One of the most commonly accessed tables at Nike had more than 100 columns. It was tremendously inefficient from an input/output standpoint, on top of wasting processing resources. Nike simplified these ultra-wide tables and cut down their data models into fewer elements. The process also improved their data quality, as end users took more responsibility for the missing-but-required data elements and became more proactive at tracking them down.
Lee also realized that there is a right and wrong way to go about this unified data process: “The wrong way is to put 20 people in a conference room and try to have them figure it out in a meeting. Instead, I got them to give me their most accessed reports and found the optimal way to collect this information and present it to them.”
Third, consolidate your demand chain management. While supply chain management gets a lot of attention, companies should also consider how to best track the demand for their products.
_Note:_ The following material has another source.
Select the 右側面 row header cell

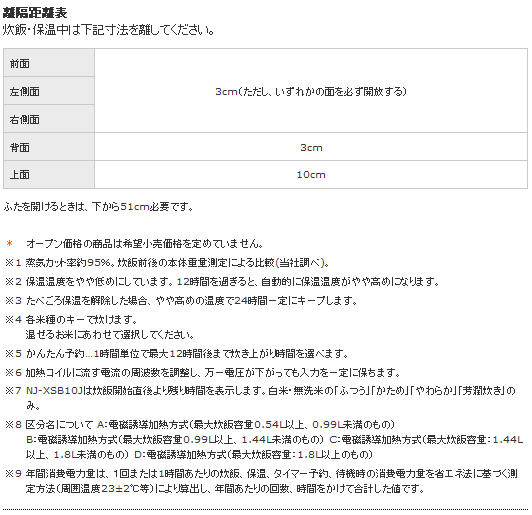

This can be especially vexing when it comes to handling retailers who have both online and brick and mortar presences, such as Macy’s, which operates two online business units alongside three additional units running 800 physical stores around the country. Given its size, you can understand the problem: what if a customer buys an item online but wants to return it to a physical store? Or wants an item that they see online but isn’t in stock in their nearest store?
“We wanted our customers to buy anywhere and be able to fulfill the order from anywhere,” said Wade Latham, the Director of Business Process at Macy’s. The problem was that their original processes were mostly manual or used Excel spreadsheets to track demands. “We couldn’t recognize seasonal or climate differences among our stores, and couldn’t really accurately forecast inventory levels. We also wanted to collaborate and share information both internally with our merchants and externally with our vendors for better planning, so they would have the product to ship us when we need it.”
Macy’s switched to Aprimo’s Demand Chain Management software, and used several of its retail-specific modules for intelligence stock item introduction monitoring and tracking clusters of item profiles. “We focused on the opportunities surrounding replenishment of our stock, because they have higher profit margins,” Latham said. “Now we account for seasonality and can rank our stock items by location and know exactly what inventory we have on hand.” About 40 percent of Macy’s stock has been entered into the new system, which took about 18 months to build from start to finish. Latham says Macy’s is seeing a seven percent sales increase and more frequent inventory turns as a result—not to mention an increasingly satisfied customer base.
All of these methods involve what Teradata Labs’ president Scott Gnau calls finding the “golden path” to your data. He told me that many IT data architects are looking at making it easier and quicker for end users to get reports and reducing inconsistencies in them. Eliminating duplicate data warehouses or creating consistent data architecture are all good ways to progress down this road.